Grupo Ortiz plans first plants outside Mexico

19 January 2017

Grupo Industrial Ortiz, which claims to be the world’s largest producer of polypropylene raffia woven sacks and similar products, is diversifying into food packaging and disposable tableware and preparing to invest outside Mexico for the first time.

Family-owned Ortiz opened three packaging production plants in the city of Morelia, central Mexico, its home base, in October. It will invest $64 million in two others — in Mexico City and northern Mexico — to be operational by the fourth quarter of 2017, CEO Emanuel Ortiz said January 15.

In an email to Plastics News, he also said that the company plans to open tableware production facilities in India and Myanmar in 2018. Ortiz operates 15 factories, 14 of them in Morelia and one in León, 122 miles to the northwest.

The company also expanded its leno loom manufacturing in 2016, starting an operation that employs 150 and taking the total number of Ortiz employees to 4,250.

Ortiz, which processes 90,000 metric tons of plastic resins a year, is the largest manufacturer of plastic products in Latin America, according to its website.

One of the three new factories that came on stream in 2016 produces expanded polystyrene trays, containers and clamshells and can process 1,500 metric tons of resin a year, Emanuel Ortiz said.

Simultaneously, the company opened a “big capacity” PS foam cup factory and another facility equipped to make 1,500 metric tons of PP cups and 800 metric tons of PET lids a year.

“We invested $26 million in machinery and peripheral equipment, excluding the buildings,” in the three plants, Ortiz added.

The two new packaging plants planned for this year will make PS and PP foam cups and PET lids and employ 800 in both facilities, 1,600 in all.

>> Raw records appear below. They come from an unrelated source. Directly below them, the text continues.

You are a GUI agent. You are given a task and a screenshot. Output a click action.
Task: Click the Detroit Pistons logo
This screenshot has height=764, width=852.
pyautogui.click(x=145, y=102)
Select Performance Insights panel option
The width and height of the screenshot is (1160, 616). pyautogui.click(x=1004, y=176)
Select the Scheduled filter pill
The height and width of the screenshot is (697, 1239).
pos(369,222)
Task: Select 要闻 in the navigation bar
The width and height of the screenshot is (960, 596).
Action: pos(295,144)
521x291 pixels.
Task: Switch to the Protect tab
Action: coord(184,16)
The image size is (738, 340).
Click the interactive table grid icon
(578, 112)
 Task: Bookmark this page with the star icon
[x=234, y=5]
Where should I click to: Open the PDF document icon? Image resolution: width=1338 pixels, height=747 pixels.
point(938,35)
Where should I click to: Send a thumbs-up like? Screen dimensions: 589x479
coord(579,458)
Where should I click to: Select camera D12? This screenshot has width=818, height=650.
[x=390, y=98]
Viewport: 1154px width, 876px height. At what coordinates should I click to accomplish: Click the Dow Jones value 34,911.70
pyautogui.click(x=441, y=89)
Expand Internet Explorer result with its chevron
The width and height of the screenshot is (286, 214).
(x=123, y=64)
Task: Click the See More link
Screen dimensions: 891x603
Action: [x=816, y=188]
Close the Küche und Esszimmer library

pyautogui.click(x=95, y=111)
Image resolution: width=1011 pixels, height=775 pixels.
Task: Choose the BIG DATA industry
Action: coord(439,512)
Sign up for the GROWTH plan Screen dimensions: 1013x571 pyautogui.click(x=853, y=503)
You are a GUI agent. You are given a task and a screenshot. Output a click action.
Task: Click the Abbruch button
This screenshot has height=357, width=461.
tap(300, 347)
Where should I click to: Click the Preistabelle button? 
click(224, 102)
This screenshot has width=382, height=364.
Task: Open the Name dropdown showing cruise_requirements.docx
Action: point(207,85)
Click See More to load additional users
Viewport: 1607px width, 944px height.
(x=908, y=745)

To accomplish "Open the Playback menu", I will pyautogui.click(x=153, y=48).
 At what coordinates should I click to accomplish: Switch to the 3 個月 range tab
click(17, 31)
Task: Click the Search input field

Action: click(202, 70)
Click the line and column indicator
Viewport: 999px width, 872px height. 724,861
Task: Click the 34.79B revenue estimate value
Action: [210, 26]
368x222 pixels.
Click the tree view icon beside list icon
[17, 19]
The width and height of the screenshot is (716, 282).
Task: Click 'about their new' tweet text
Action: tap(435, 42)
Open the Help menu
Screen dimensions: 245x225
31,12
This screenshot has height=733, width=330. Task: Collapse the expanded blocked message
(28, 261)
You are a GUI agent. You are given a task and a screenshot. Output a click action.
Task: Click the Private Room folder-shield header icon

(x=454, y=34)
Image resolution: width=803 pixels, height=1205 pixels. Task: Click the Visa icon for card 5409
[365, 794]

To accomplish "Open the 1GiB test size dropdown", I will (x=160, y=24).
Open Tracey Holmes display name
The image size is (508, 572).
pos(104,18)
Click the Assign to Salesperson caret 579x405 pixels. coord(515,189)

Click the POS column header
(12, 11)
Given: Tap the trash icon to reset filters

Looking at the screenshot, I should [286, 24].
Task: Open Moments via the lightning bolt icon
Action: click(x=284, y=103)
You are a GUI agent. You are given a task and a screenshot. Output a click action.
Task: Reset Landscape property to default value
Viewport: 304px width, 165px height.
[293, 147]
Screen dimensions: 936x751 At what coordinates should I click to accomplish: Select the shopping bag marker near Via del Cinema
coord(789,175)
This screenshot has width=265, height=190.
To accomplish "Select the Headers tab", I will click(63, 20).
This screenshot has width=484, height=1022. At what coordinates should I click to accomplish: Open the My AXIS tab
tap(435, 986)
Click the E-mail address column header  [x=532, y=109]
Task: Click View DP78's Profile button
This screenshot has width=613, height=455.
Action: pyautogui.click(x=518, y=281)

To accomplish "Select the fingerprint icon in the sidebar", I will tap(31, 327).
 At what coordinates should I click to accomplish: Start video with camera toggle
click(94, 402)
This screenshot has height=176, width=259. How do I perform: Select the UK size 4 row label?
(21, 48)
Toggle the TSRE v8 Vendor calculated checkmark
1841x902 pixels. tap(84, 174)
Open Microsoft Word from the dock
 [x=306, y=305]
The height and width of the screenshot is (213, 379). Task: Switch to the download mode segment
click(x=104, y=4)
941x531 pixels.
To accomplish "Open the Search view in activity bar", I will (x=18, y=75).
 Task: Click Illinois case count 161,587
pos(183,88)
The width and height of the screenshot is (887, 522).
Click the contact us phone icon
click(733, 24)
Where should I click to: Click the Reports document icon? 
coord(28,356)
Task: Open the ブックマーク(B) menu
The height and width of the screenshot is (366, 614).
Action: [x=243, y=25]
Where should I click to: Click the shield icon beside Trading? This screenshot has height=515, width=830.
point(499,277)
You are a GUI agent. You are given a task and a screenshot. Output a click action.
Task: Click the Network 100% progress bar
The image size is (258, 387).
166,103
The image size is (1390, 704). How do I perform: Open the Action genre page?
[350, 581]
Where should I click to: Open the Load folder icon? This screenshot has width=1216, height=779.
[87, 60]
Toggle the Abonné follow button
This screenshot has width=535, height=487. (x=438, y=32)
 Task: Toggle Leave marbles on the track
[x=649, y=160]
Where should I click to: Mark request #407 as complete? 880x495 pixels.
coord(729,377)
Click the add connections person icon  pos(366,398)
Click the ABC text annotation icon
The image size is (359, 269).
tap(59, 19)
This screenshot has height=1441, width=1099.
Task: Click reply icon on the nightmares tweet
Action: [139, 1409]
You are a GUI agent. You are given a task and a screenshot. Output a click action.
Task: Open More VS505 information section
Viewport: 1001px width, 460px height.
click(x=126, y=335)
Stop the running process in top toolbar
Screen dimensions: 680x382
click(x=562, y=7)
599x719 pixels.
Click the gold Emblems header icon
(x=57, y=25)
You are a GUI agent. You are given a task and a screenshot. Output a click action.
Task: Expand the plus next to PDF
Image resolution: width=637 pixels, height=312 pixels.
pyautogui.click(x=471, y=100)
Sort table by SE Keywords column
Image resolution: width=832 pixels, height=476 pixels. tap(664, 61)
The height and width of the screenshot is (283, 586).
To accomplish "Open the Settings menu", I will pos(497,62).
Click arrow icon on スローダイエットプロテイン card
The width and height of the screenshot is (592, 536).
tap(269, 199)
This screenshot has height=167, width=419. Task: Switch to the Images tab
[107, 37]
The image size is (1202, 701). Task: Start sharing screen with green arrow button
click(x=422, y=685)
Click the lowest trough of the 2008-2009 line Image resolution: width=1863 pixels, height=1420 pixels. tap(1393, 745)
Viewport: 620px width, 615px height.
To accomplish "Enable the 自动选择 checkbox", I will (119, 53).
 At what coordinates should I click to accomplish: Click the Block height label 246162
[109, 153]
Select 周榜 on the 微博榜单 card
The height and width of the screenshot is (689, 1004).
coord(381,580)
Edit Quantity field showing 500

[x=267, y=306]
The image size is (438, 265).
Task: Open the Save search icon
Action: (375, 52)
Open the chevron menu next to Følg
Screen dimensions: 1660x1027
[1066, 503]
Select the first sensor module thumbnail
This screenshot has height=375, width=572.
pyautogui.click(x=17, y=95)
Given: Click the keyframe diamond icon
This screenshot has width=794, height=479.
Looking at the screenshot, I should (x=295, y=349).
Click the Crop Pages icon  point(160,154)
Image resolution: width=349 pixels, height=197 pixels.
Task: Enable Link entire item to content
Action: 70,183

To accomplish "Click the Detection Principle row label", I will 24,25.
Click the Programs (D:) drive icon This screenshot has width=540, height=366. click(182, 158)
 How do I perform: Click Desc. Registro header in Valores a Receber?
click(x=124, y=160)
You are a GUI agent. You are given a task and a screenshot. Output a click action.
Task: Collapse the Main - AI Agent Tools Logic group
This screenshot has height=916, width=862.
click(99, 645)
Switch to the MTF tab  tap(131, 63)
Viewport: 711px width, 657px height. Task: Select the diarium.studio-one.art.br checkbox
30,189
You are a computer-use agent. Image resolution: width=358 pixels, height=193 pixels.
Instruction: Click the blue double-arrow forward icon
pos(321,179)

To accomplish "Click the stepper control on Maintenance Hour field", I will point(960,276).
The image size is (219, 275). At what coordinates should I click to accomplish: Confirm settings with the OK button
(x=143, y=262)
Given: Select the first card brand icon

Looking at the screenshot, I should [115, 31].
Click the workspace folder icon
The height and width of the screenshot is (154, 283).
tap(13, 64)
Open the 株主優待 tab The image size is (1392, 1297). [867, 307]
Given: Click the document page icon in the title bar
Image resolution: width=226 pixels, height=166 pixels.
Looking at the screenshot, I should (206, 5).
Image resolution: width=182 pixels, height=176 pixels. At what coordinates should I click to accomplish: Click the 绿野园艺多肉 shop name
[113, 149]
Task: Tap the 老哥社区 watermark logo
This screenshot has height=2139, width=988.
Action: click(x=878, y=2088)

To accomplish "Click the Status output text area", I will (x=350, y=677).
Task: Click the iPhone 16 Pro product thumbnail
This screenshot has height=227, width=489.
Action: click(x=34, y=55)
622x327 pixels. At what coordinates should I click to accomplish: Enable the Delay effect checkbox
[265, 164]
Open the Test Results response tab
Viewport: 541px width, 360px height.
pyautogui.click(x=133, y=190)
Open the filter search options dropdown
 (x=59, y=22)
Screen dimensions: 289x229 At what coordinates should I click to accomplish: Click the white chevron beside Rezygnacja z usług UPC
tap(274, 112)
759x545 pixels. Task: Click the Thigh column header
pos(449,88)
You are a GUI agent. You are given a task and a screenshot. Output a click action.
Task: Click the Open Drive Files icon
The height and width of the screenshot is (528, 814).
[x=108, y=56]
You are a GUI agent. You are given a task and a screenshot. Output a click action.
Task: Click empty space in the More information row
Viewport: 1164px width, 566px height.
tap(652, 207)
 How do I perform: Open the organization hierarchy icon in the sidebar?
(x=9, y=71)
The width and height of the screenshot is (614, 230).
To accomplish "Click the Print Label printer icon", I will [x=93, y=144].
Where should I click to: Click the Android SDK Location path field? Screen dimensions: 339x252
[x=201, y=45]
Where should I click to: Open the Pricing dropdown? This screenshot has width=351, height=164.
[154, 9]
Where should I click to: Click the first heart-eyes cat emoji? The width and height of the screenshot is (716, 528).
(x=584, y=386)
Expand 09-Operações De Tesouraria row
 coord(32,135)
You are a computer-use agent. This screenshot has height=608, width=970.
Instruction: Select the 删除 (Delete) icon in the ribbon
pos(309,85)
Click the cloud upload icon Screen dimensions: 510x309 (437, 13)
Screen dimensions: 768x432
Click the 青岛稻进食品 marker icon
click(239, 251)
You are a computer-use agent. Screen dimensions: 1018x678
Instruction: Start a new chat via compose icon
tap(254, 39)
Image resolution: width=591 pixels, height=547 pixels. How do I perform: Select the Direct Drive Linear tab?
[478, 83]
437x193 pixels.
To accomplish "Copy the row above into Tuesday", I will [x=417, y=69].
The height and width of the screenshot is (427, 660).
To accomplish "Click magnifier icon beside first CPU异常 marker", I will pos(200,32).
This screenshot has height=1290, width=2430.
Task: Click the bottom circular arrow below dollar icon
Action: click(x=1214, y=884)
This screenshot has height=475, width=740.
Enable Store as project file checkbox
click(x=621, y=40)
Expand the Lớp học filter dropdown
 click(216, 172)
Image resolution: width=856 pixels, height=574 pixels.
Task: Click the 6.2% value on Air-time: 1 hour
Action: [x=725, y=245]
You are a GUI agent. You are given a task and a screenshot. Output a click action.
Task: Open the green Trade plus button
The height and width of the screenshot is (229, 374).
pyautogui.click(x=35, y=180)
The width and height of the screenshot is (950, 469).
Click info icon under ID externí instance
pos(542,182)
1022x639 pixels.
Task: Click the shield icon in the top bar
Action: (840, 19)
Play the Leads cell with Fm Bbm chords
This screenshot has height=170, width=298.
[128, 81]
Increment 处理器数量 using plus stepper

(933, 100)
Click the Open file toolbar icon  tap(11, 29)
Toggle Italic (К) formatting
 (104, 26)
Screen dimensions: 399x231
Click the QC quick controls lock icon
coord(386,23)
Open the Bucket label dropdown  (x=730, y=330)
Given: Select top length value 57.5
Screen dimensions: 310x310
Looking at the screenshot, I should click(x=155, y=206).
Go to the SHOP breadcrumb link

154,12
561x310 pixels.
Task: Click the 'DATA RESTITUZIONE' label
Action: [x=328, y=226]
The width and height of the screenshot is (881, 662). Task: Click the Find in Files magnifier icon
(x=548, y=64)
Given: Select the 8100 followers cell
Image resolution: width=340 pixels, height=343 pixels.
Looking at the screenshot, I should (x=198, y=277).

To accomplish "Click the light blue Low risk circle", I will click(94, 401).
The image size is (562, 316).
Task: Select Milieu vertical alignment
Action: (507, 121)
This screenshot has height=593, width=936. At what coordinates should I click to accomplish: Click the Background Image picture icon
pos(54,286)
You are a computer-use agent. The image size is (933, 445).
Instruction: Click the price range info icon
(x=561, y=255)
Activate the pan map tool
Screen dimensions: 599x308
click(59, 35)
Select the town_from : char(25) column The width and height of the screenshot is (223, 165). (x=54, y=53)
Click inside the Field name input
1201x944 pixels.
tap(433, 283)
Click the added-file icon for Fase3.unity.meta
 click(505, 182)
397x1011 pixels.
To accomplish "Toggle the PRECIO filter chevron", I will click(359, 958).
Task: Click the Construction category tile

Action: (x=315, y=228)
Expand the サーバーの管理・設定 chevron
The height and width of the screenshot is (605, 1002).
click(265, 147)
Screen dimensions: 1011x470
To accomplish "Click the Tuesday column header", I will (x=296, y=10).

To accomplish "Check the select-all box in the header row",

Ortiz was coy about the company’s sales in 2016, saying only: “We increased our sales by 36 percent in one year. This is without considering the expansion of the three new factories for disposable tableware. Our equipment started running in early November.”

He forecast that 2017 sales would be “almost 180 percent above those of 2015.”

Asked about the company’s growth projections over the next five years, he avoided giving a direct answer, saying only: “We became leaders in the production of raffia woven bags, leno bags, rope, twain, yarn, flower pots, FFS film.

“We decided to switch from the agricultural field to disposable tableware thanks to personal advice from a very, very good friend and foremost supplier of Formosa Plastics.”

The decision to invest in India was partly inspired by the success of Mexican cinema chain Cinépolis, which “owns more than 450 cinemas” on the sub-continent, Ortiz said, and is the world’s third or fourth largest movie theater operator.

Cinépolis and Grupo Industrial Ortiz have two things in common, said Ortiz. “Both are family-owned and from Morelia.” Cinépolis’s success in India gave the plastics processing company “a clear idea” of where it should be investing.